He's missing Cython, which is another good option when you're looking for speed.
My personal favourite optimisation, from needing to shave a few milliseconds off our API response times, was discovering that it's measurably slower to use * args and * *kwargs, and switching to explicitly declaring and passing arguments in the relevant parts of the code.
We also did a few other neat things:
- Rolled our own UUID-like generator in pure Python (I was surprised this helped, but the profiler doesn't lie)
- Switched to working directly with WebOb Request and Response objects rather than using a framework
- Used a background thread with a single slot queue to make sure our response was returned to the user before we emitted the event log message, but always emit the message before moving to the next request
- Heavy optimisation of memcache / redis reads and writes
- Used a background thread with a single slot queue to make sure our response was returned to the user before we emitted the event log message, but always emit the message before moving to the next request
The crosstown_traffic API in hendrix does exactly this.
The order of tactics to take is wrong. In terms of energy expended, one should use PyPy first! It is amazingly compatible with CPython and can now be embedded directly in CPython programs, https://github.com/fijal/jitpy (supports numpy arrays)
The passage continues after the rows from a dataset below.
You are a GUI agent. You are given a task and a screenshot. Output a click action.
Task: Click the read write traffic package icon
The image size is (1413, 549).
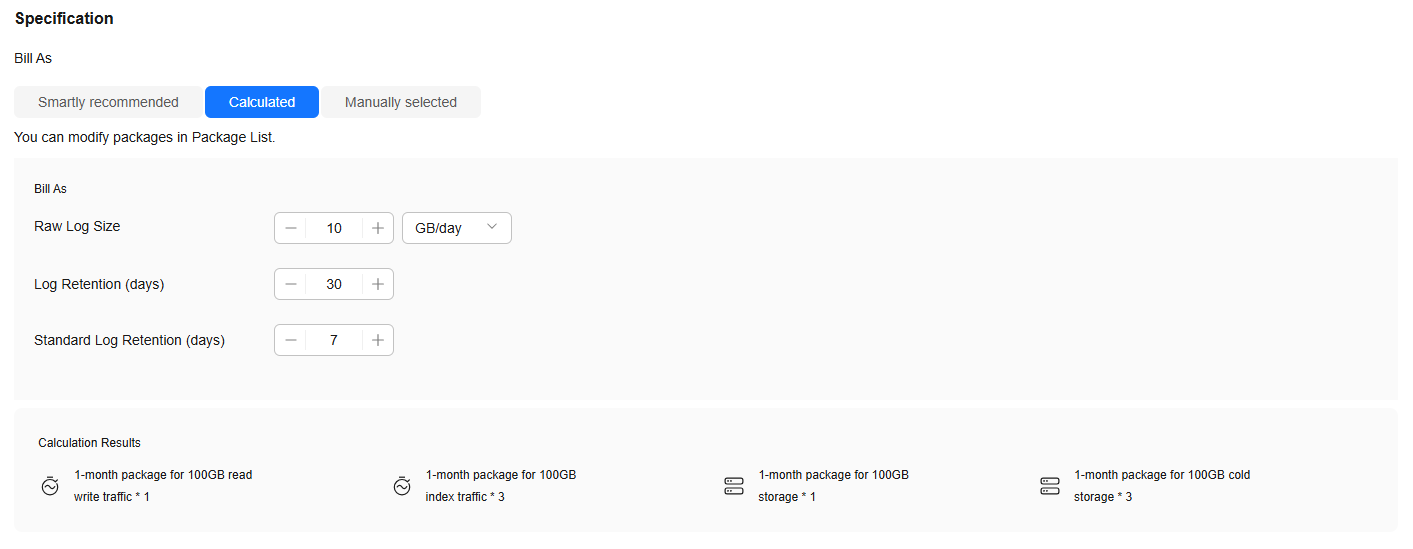[x=50, y=486]
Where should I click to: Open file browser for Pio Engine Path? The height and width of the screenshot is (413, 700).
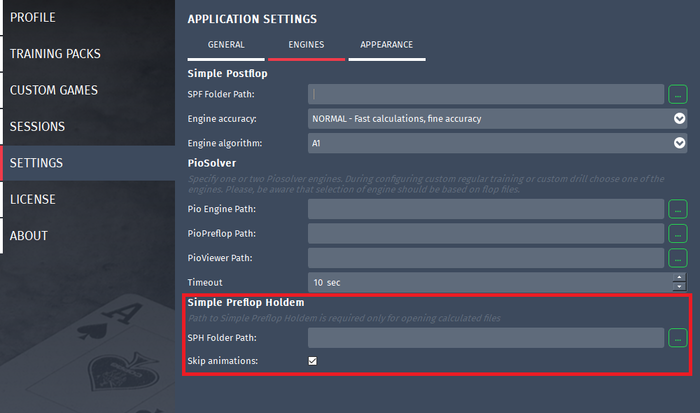[678, 209]
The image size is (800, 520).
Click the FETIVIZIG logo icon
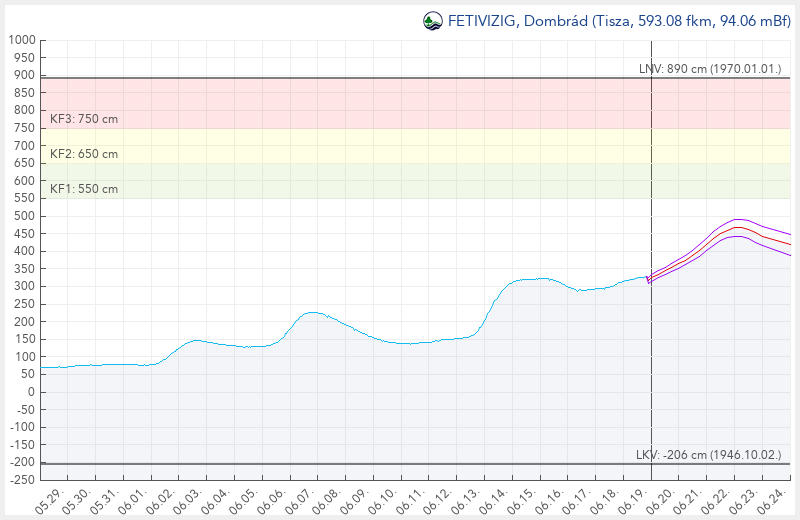click(432, 20)
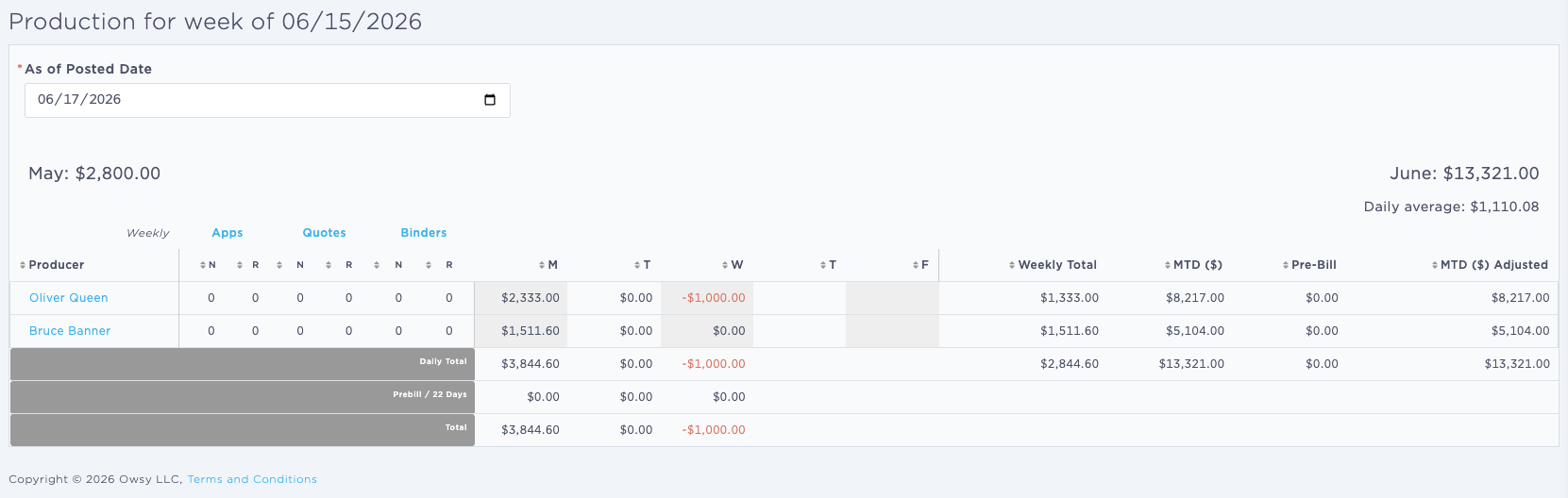Sort the MTD ($) Adjusted column

1490,265
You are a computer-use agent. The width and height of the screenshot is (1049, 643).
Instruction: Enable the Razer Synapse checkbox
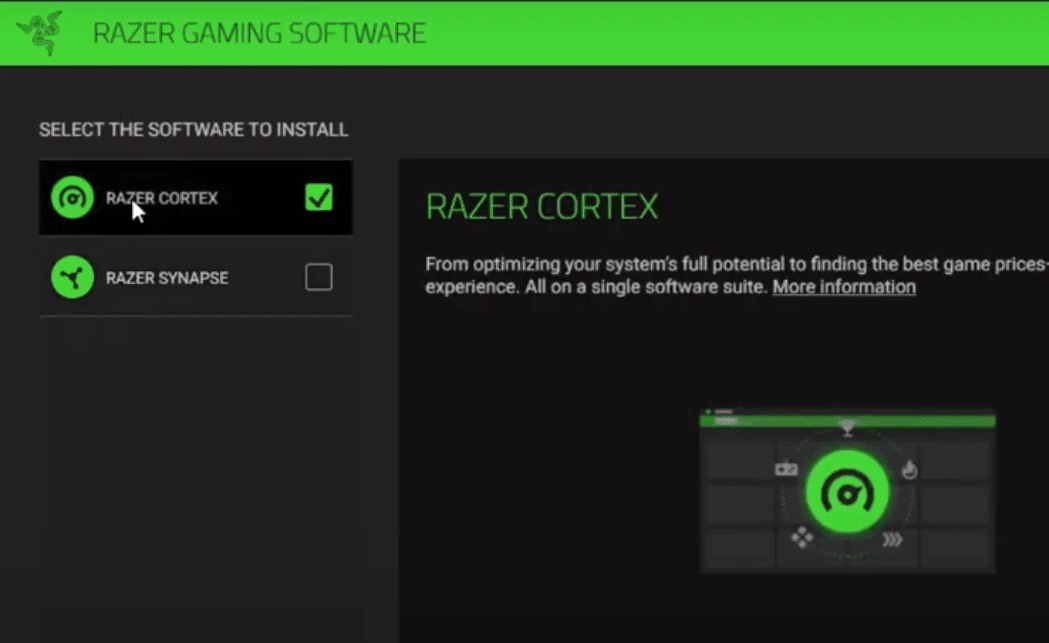pos(318,277)
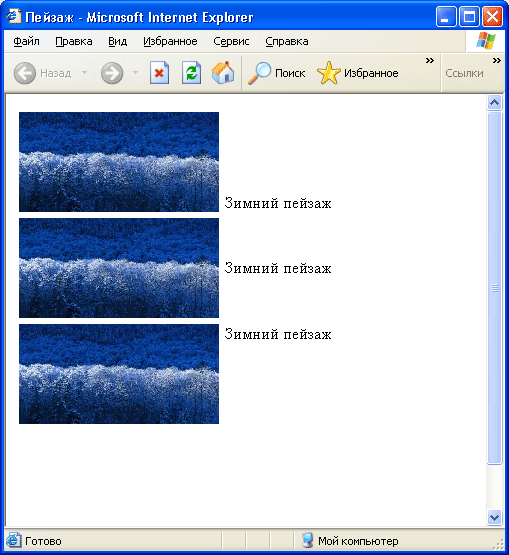Click the Internet Explorer title bar icon

[x=13, y=16]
Dump your virtualenv, create a new one with pypy, reinstall libraries and test your app. Takes less than 20 minutes, even for complex applications.
I would say it is a close second thing. If I have a slow system, I will move to faster runtime before modifying any code. Going from CPython to PyPy, if possible will almost always gain you enough perf increase while you refactor the slow parts.
It depends on what you're doing. I think your strategy can often be high risk since you are making a change that affects every part of your program at once -changing the runtime on a mature Python project is not a trivial choice! Changing the relevant code to tidy up data structures, or moving a few function calls to Cython or C, however, will only touch the obvious places and so it has less impact on the program.
Also, profiling pypy is less straightforward than profiling CPython code since the hotspot changes the runtime characteristics of the program. This means you need to run tests many times over to make sure the code warms up. This makes further optimizations slightly more difficult. It's not a problem for people with experience optimizing Python code, but for people who actually hope to learn something from OP's blog post, it might be a sticking point.
In my experience in using Python for stats, script type work (as opposed to writing servers and daemons), pypy just isn't that useful. All the Python code is doing is gluing numpy and Cython code together and pypy isn't likely to be able to warm up in time to beat it - and it won't beat it since it's spending most of its time in C.
Obviously, if pypy is an ideal choice for you, use it. But I don't think your experience should really be put forward as a general approach.
I have found PyPy wins if the wall time is over about 1.5 seconds, making it my goto Python environment for 1GB+ ETLs.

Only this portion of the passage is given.